On demandera aux élèves de citer les monuments dans le monde qu’ils connaissent, en France, à La Rochelle.

Analyse d’image avec la classe


Cas de Balzac : laquelle des deux est devenue monument public ? Pour quelles raisons ?

  • « Le monument à Balzac » de Rodin, bronze, 1898, Musée Rodin, Paris. 2,70 × 1,20 m.
Balzac de Rodin

La représentation de Balzac par Rodin rend compte d’une recherche plastique ce qui l’apparente davantage à la sculpture qu’à la statuaire. Le personnage est très expressif, drapé dans son long manteau. Il est représenté la tête haute, le regard au loin, presque hautain, supérieur. Il est posé sur un socle de petite dimension lui même posé sur un autre socle, ce qui ramène l’homme au niveau du spectateur mais le rend par là même encore plus monumental (cf ses dimensions).
Il est en bronze, patiné, matériau pérenne par excellence et prouve un attachement à la fonction classique du monument : faire passer à la postérité, immortaliser.
Cette représentation a fait scandale lors de la présentation d’un modèle en plâtre au Salon de la Société Nationale des beaux-arts de 1898 dû au parti pris esthétique choisi par la sculpteur.
En effet, Balzac n’est pas mis en valeur physiquement par le sculpteur mais c’est comme si celui-ci avait cherché à rendre la personnalité de l’écrivain comme en témoigne l’étude du buste ci-dessous.

C’est pourquoi, la commande faite à Rodin n’a pas été retenue et que c’est la représentation faite par Falguière, un sculpteur de moindre renommée qui figure au carrefour de l’Avenue de Friedland et de la rue Balzac.

  • « Statue d’Honoré de Balzac », Falguière, bronze, 1902, Paris
Balzac de Falguière

La place du socle est ici comparativement énorme. Il est en effet presque plus grand que la sculpture elle-même. Y figurent les indications commémoratives : le nom, la date.
La sculpture est juchée tout en haut ce qui nous la fait voir en contre-plongée. Le socle remplit donc ici une fonction classique : élever, mettre à distance, mettre en valeur et entraîner le regard vers le haut.
Le personnage a une position assise, calme, méditative. Cela pourrait être presque n’importe qui d’autre. Ne figurent pas d’attributs particuliers qui pourraient nous faire identifier l’écrivain.

Les contradictions que cela soulève :
L’une est demeurée célèbre bien que refusée par rapport à la commande publique, on peut la voir au musée.
L’autre est devenue la représentation commémorative officielle de Balzac, dans la rue, mais oubliée. Elle ne remplit donc pas sa fonction commémorative.
Le manque d’engagement dans la commande publique est-il responsable de l’oubli dans lequel tombent les monuments commémoratifs ?

Robert Musil :
« Entre autres particularités dont peuvent se targuer les monuments, la plus frappante est, paradoxalement, qu’on ne les remarque pas. Rien au monde de plus visible. Nul doute pourtant, qu’on ne les élève pour qu’ils soient vus, mieux, pour qu’ils forcent l’attention ; mais ils sont en même temps, pour ainsi dire, « imperméabilisés », et l’attention coule sur eux comme l’eau sur un vêtement imprégné, sans s’y arrêter un instant. »

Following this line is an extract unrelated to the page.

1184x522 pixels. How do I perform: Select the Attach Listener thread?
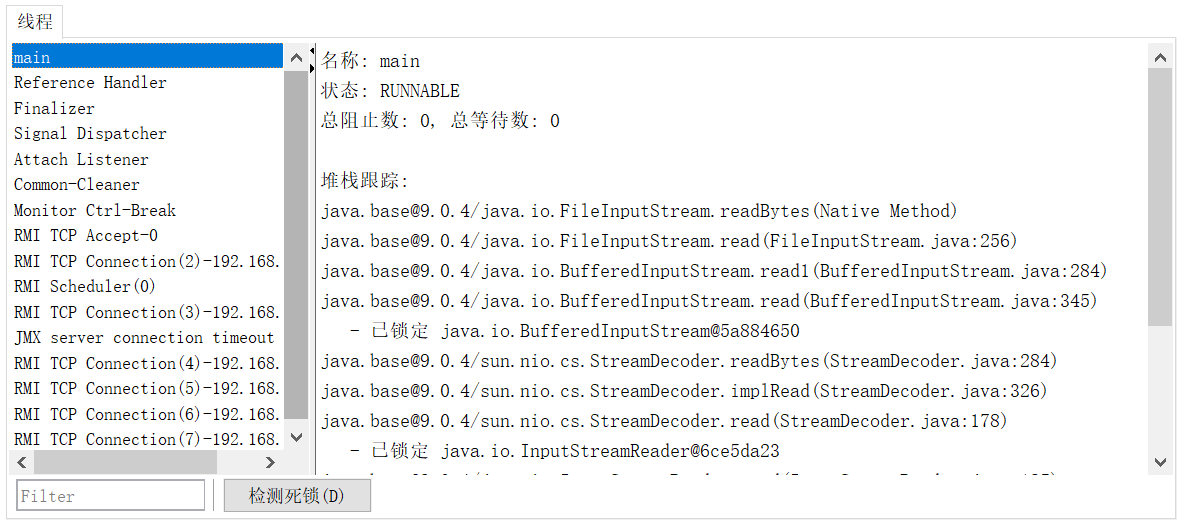click(81, 160)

Ce paradoxe ouvre une piste d’exploitation possible :

Comment faire réapparaitre ou redécouvrir ces sculptures tombées dans l’oubli ?

Quelques exemples pourraient alors être évoqués :

  • Les empaquetages de Christo et Jeanne-Claude : du « Monument à Victor-Emmanuel » et de celui dédié à Léonard de Vinci.
Christo, Monument de Victor-Emmanuel

C’est en 1970 que les deux artistes transformèrent pour une durée éphémère ces deux monuments commémoratifs, redevenus visibles bien que cachés.

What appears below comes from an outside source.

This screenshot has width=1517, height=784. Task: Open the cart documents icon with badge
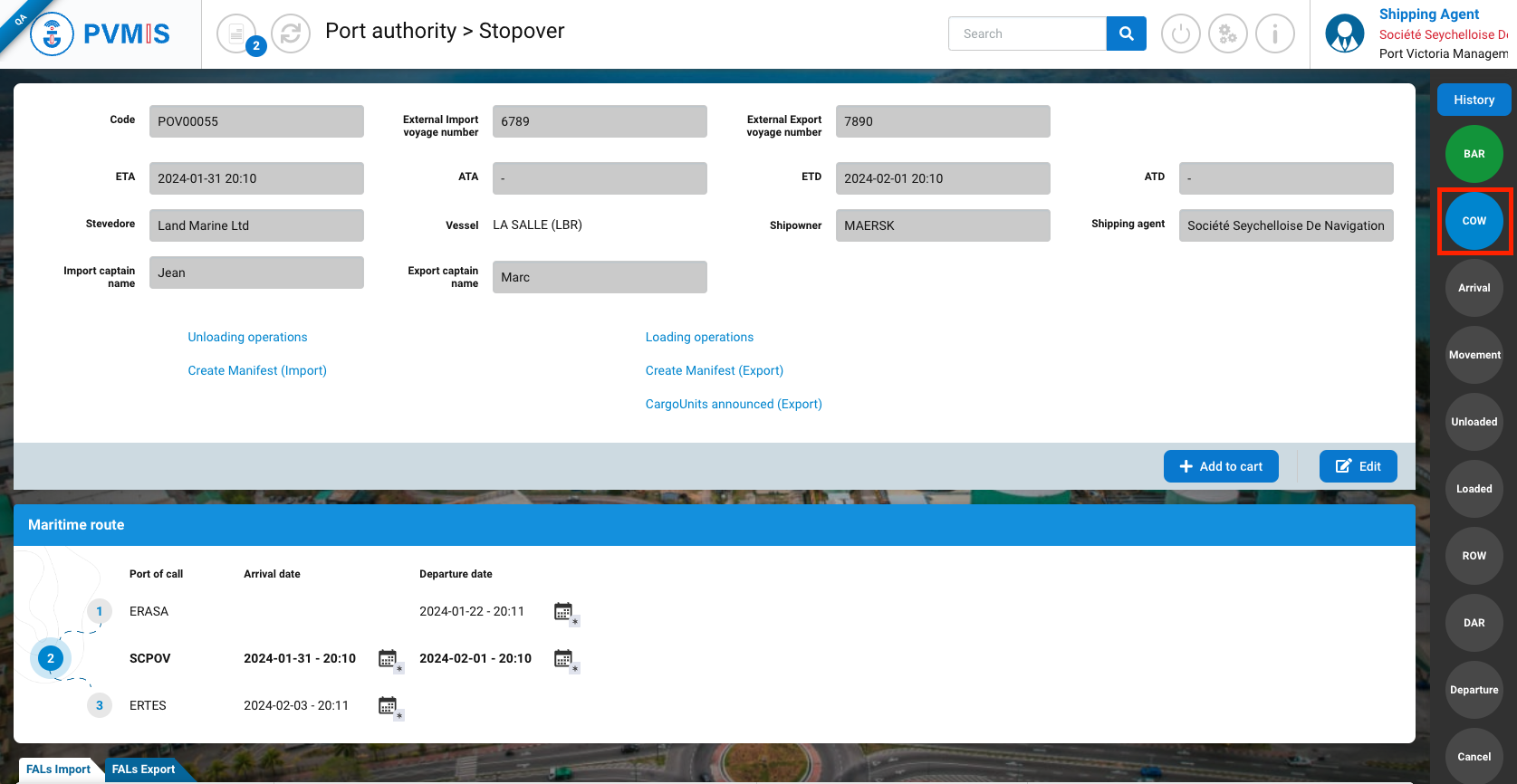(237, 34)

  • « Le Touroscope » de Buren, travail in situ sur une sculpture commémorative situé à Rotterdam, 1988.
Buren, le "Touroscope"

En construisant un édifice autour de la sculpture, Buren nous la montre et nous la fait percevoir autrement. C’est comme une œuvre autour d’une œuvre : le spectateur peut alors monter sur l’échafaudage et se retrouver à la même hauteur que la sculpture, il peut également en observer des détails qu’il ne voyait pas habituellement.

Cette difficulté de créer une sculpture commémorative moderne se retrouve dans un autre exemple : "le monument pour Apollinaire" fait par Picasso.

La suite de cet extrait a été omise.